─── EXTRACT

A new signature of clustered mutations across the genome is the K-signature, “Kataegis” or thundershower. The K-signature is challenging to detect given its occurrence at locations across a genome in only some cancers of certain cancer types. In contrast to whole genome sequencing, organism-specific single nucleotide polymorphism (SNP) genotyping arrays offer a cost-effective approach to high-resolution mutation detection at hundreds of thousands of probe sites for a large number of samples. For example, the Mouse Diversity Genotyping Array (MDGA) is designed to detect mutations at single nucleotide loci at about 500,000 locations across the mouse genome for any tissue or cell sample.

──────
─── ENTRIES SUPPLIED

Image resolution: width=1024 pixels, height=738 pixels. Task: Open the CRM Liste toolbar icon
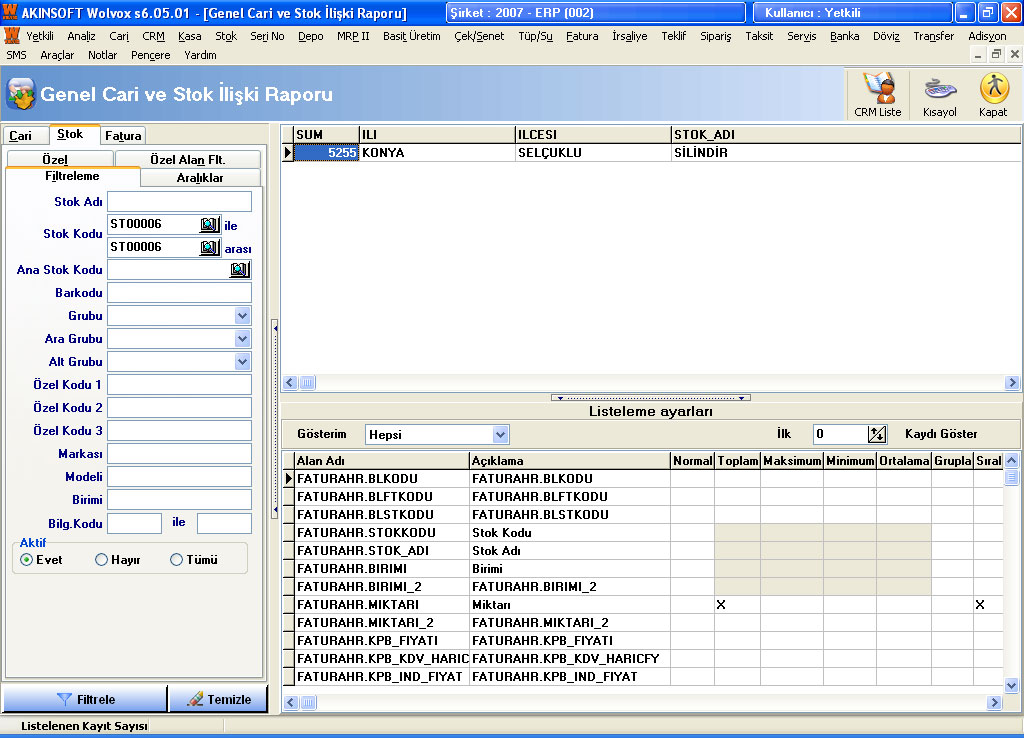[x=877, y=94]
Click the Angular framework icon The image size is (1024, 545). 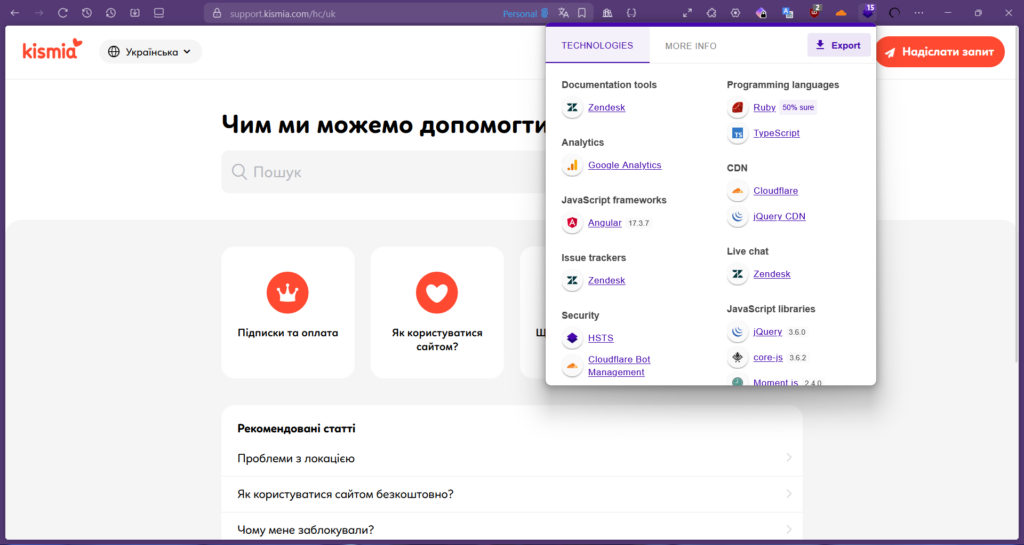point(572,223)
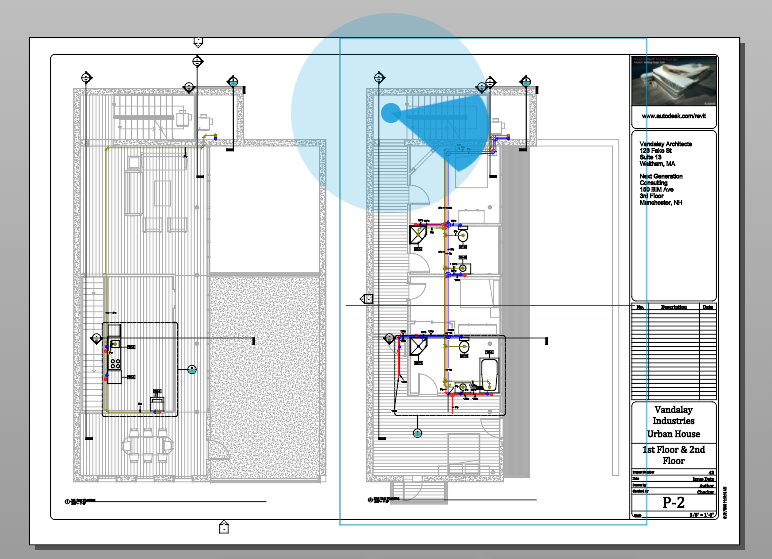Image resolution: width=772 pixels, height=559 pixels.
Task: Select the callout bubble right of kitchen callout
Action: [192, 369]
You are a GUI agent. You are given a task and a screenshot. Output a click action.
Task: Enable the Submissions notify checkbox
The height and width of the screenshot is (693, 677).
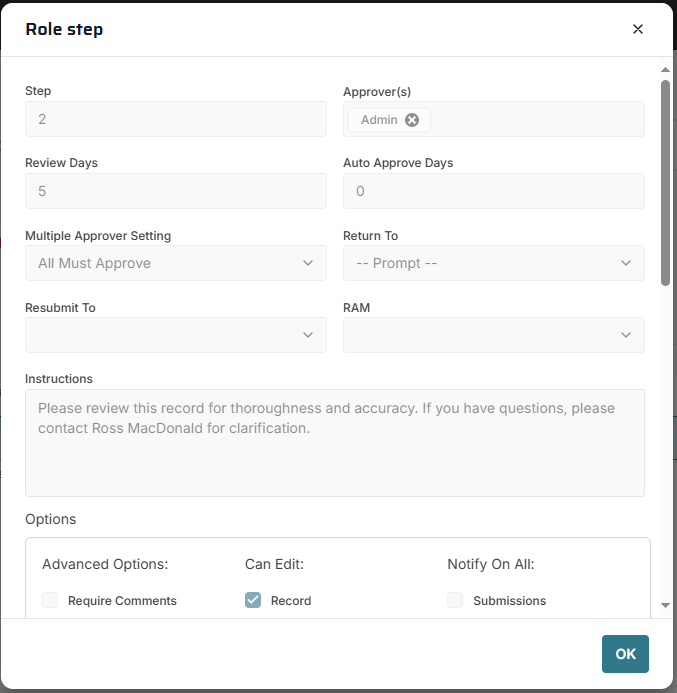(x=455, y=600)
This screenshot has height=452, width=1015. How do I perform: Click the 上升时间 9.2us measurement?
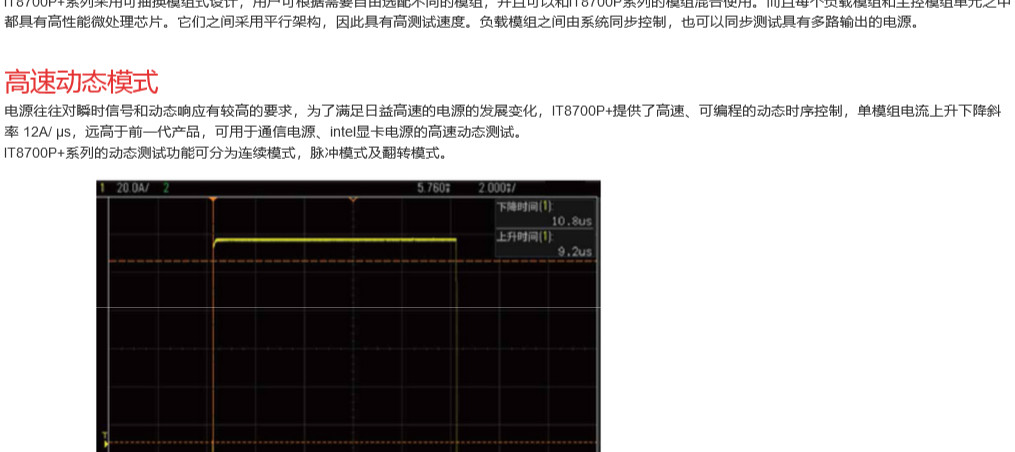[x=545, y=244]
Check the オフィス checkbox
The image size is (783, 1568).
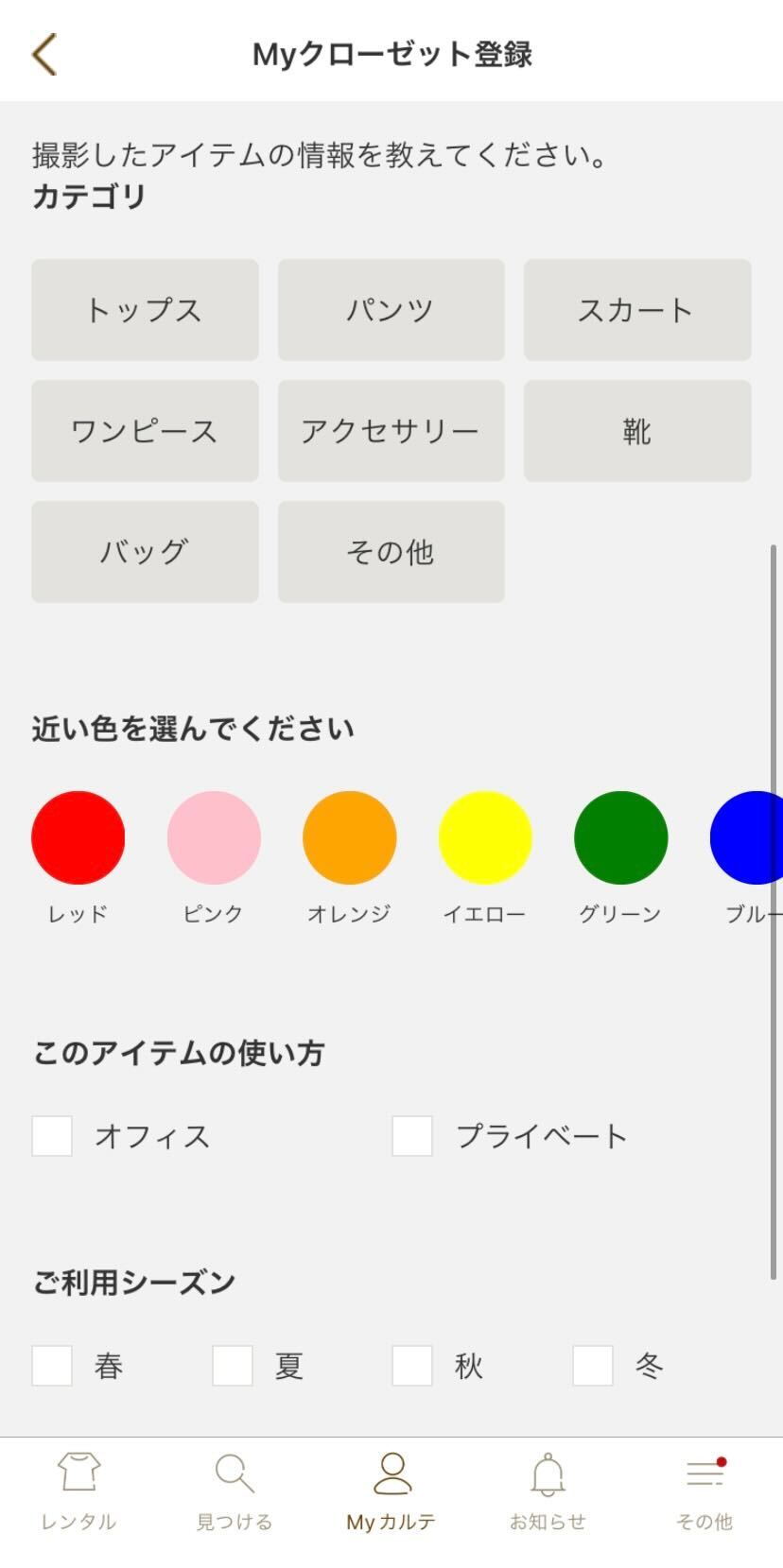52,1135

──────

_TASK_: Carry on the passage on detecting the K-signature, or kataegis, with genotyping arrays, starting after its final sentence. The material above comes from a separate source unrelated to the preceding text.

_OUTPUT BELOW_:
Particular statistical tools are required to test for randomness of SNP site differences across the genome. Based on the characteristics of the array probe design, several test statistics are developed characterizing the spatial properties of dispersion of SNP site mutations. Monte Carlo simulations are performed to obtain the null distributions of the test statistics. The Neyman-Scott process, a parent-child clustering mechanism, is proposed as the alternative hypothesis for a power study where the performance of several established test statistics are evaluated by Monte Carlo simulation. Recommendations are made concerning test statistics which show good performance under various parameter settings. The test statistics are applied to real biological samples for illustration. These spatial statistics tools are applicable to other genotyping arrays including the popular Genome-wide Human Genotyping Array 6.0.